ACTIVITY =
Output, word for word and without pictures, the lines from the one containing "This screenshot has width=1024, height=661." through the final line of the listing below.

RECORD EXCERPTS =

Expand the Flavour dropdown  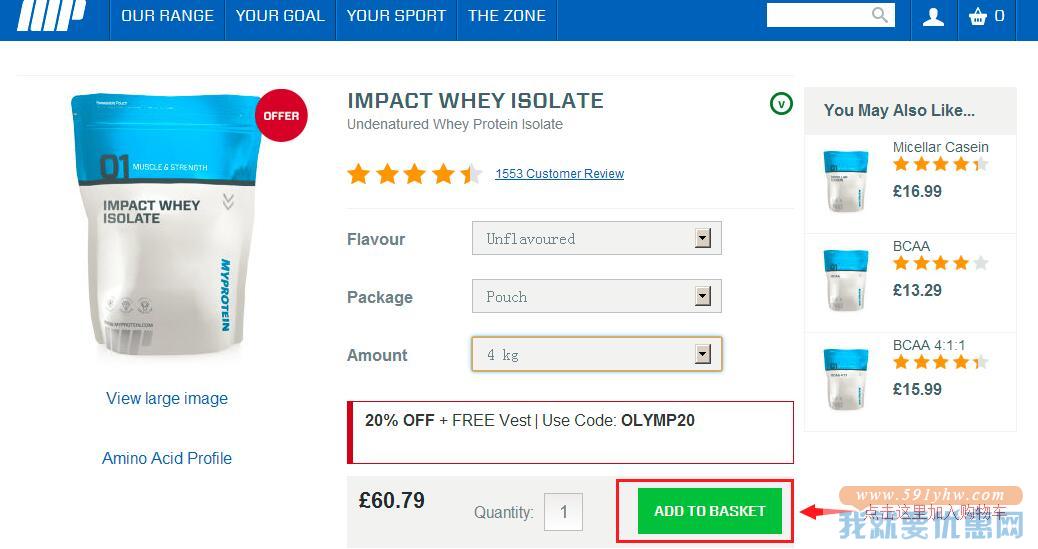(x=596, y=238)

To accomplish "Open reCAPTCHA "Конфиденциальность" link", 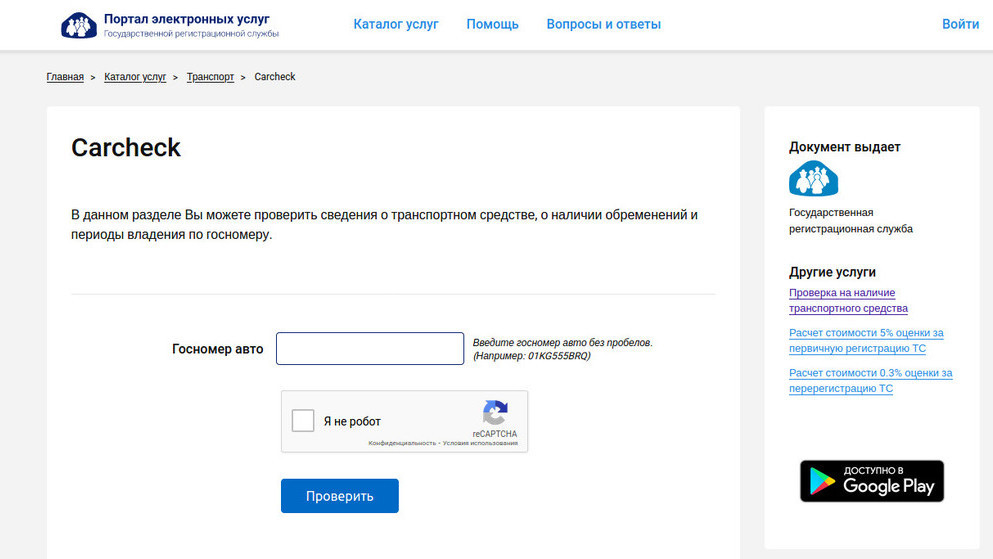I will click(402, 443).
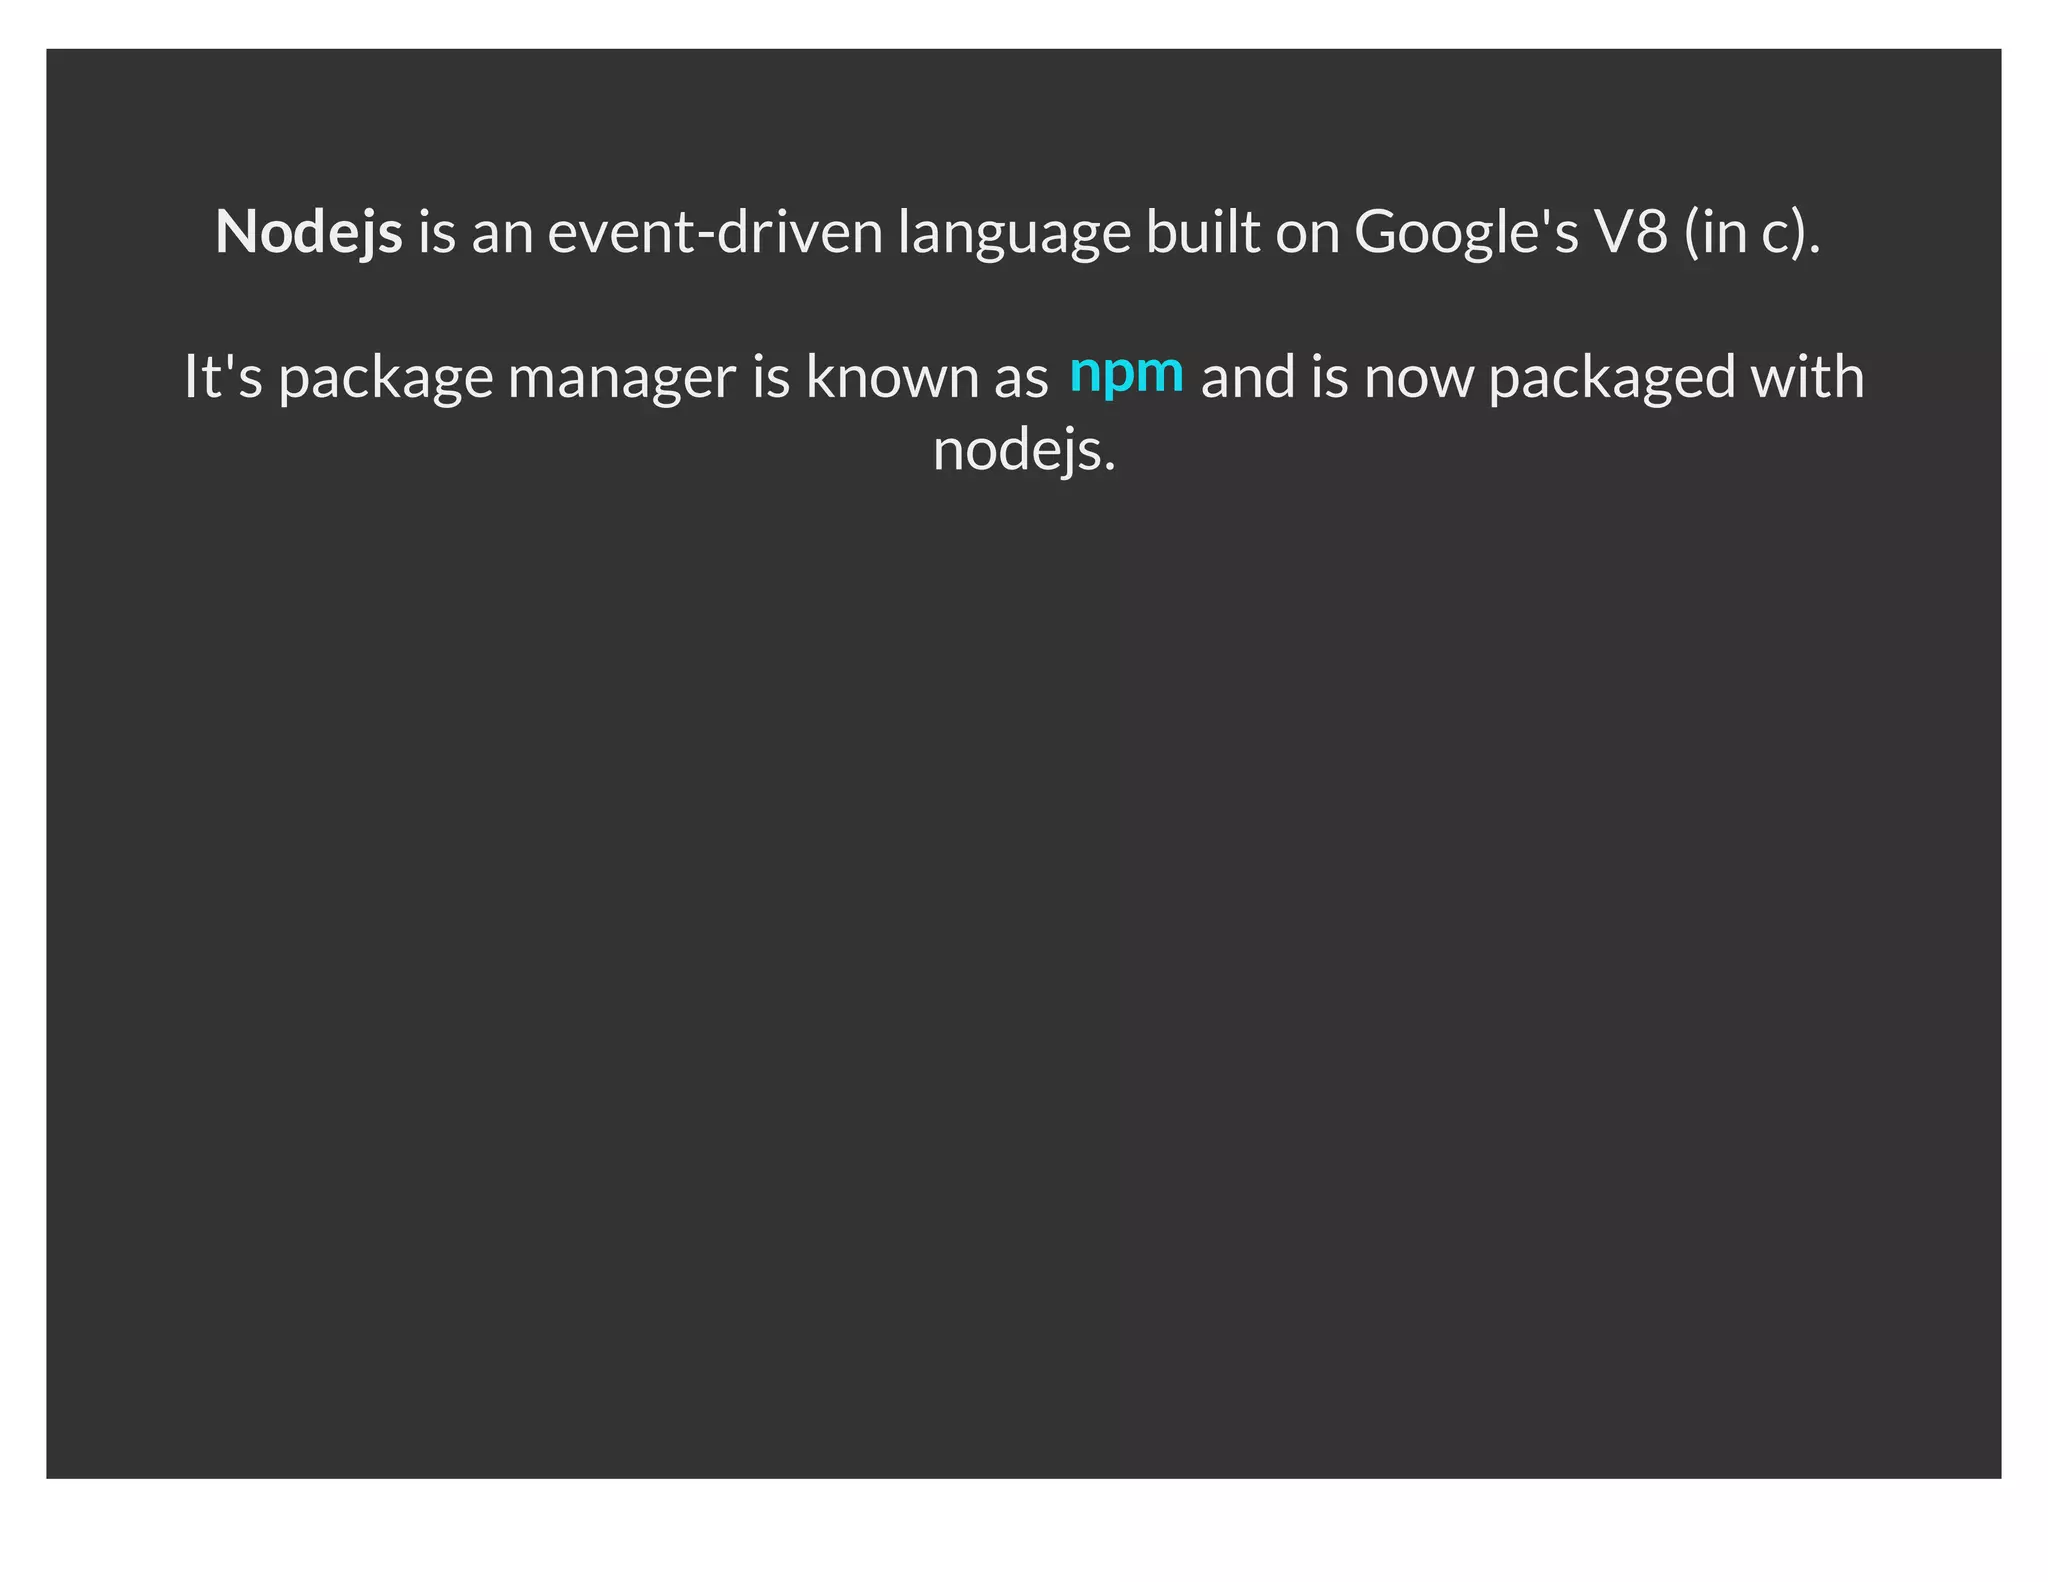Click the bold Nodejs word

coord(309,232)
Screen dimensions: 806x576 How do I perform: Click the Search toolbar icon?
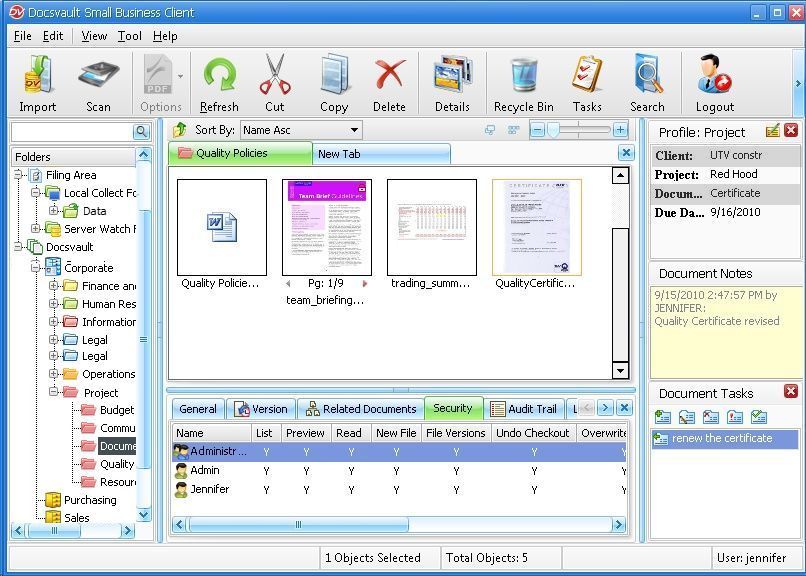[647, 84]
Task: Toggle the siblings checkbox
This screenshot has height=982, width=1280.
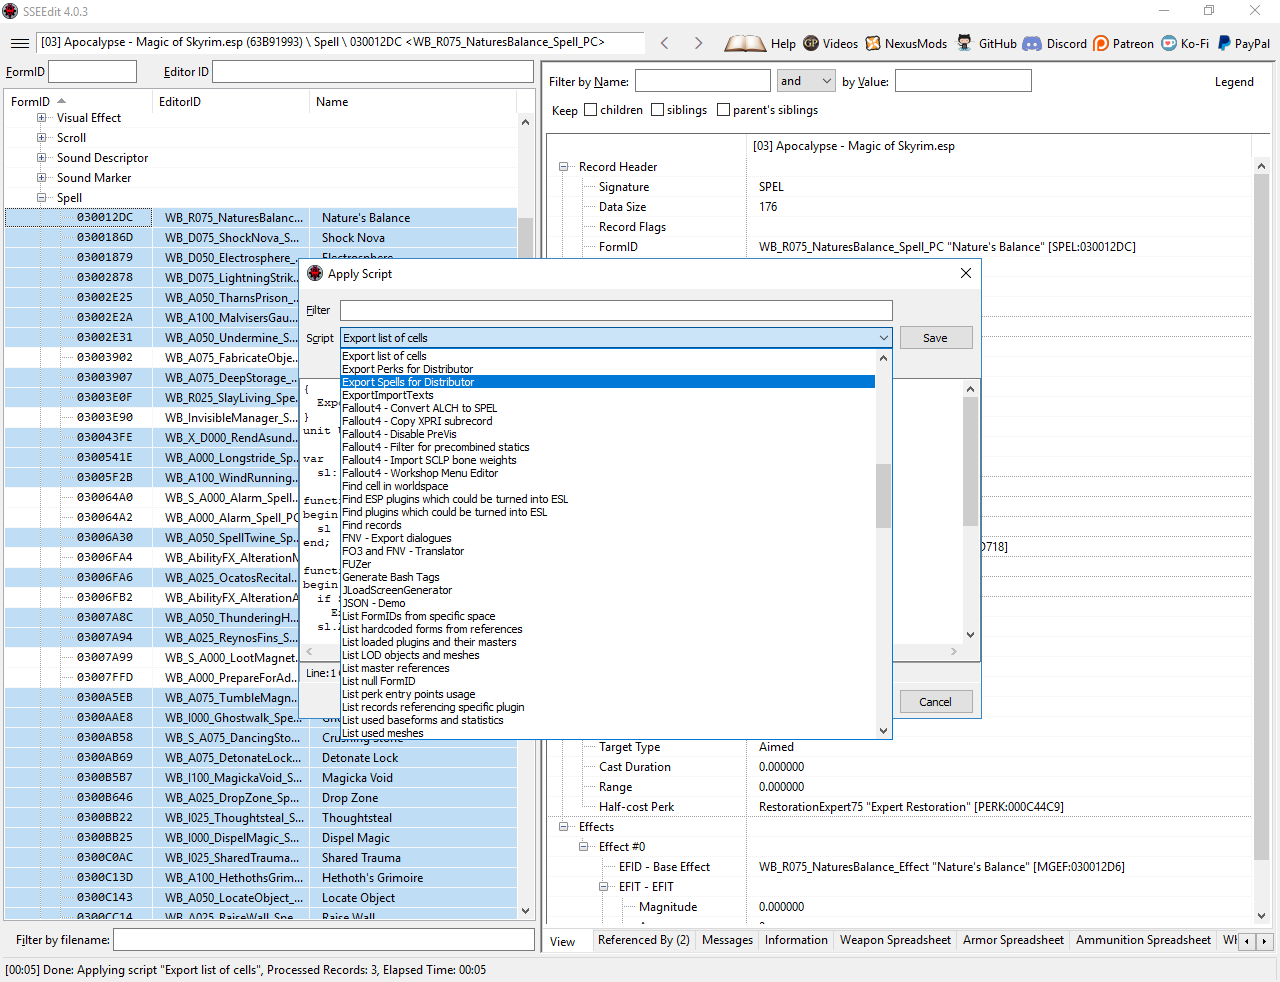Action: click(x=657, y=110)
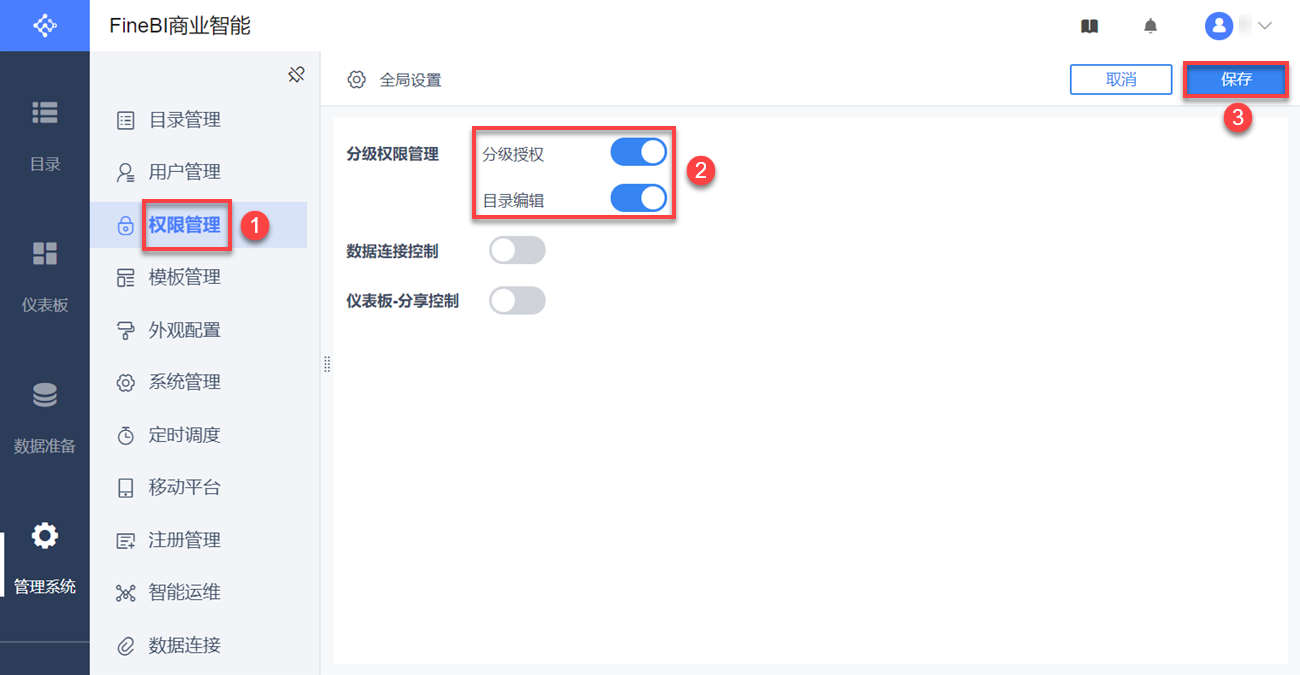Click the user avatar icon

(x=1218, y=26)
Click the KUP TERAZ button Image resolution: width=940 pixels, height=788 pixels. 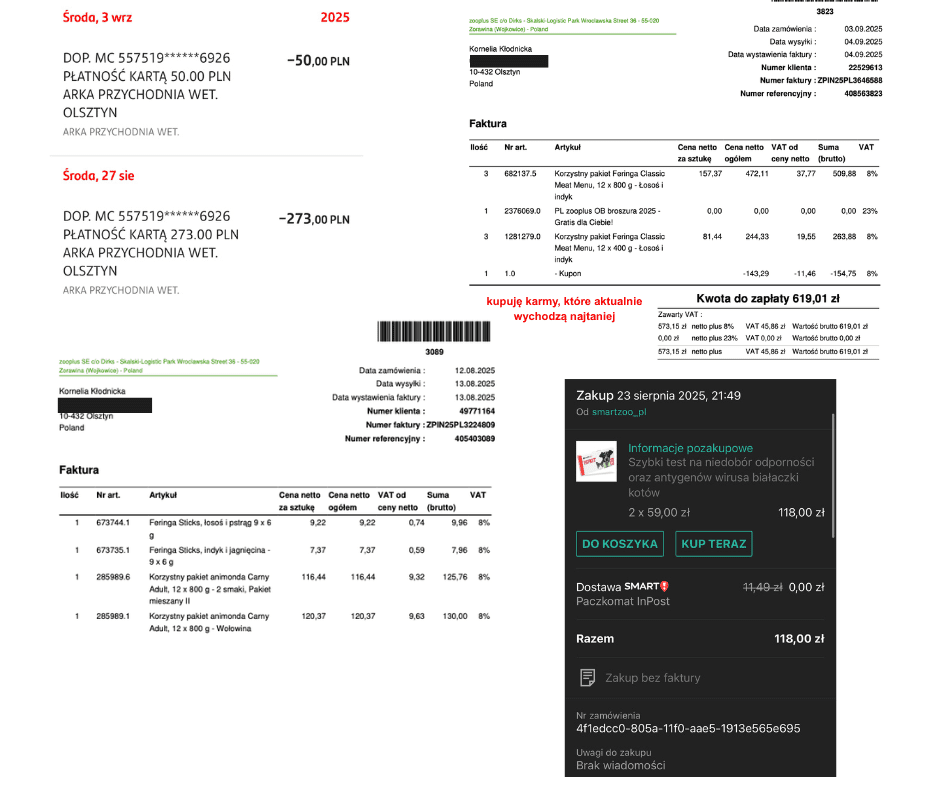coord(713,544)
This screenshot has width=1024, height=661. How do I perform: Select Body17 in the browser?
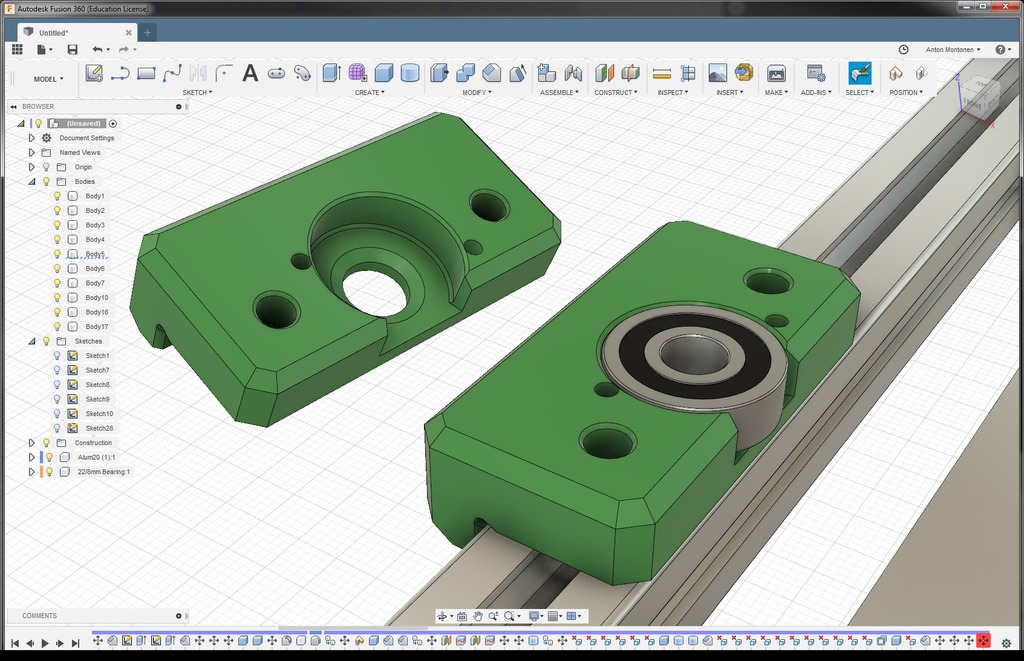click(96, 327)
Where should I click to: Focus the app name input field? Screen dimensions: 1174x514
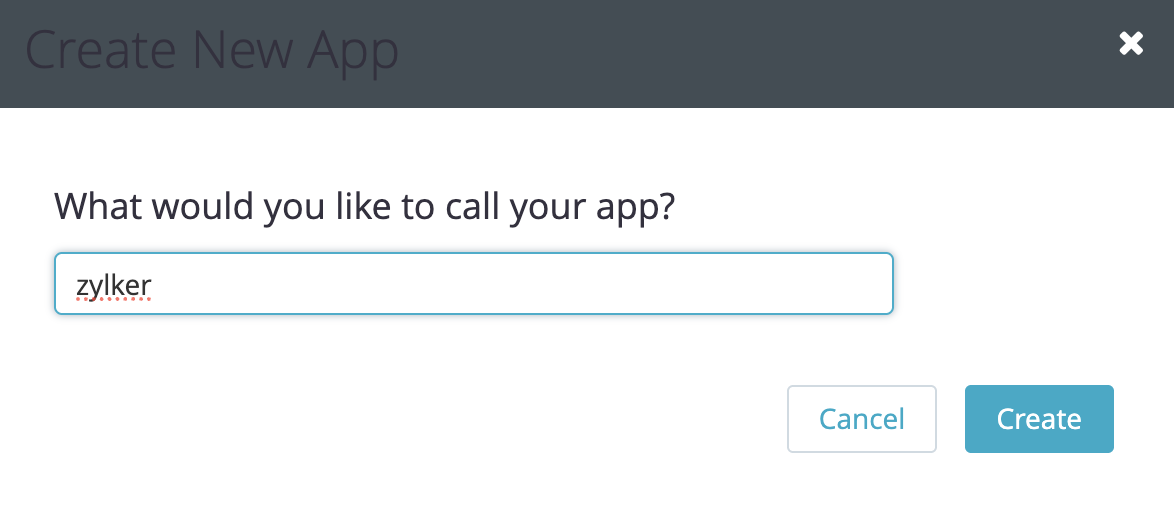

SOLUTION TO THIS TASK =
This screenshot has width=1024, height=661. How do I perform: Select Body17 in the browser?
click(96, 327)
Where should I click to: Focus the app name input field? Screen dimensions: 1174x514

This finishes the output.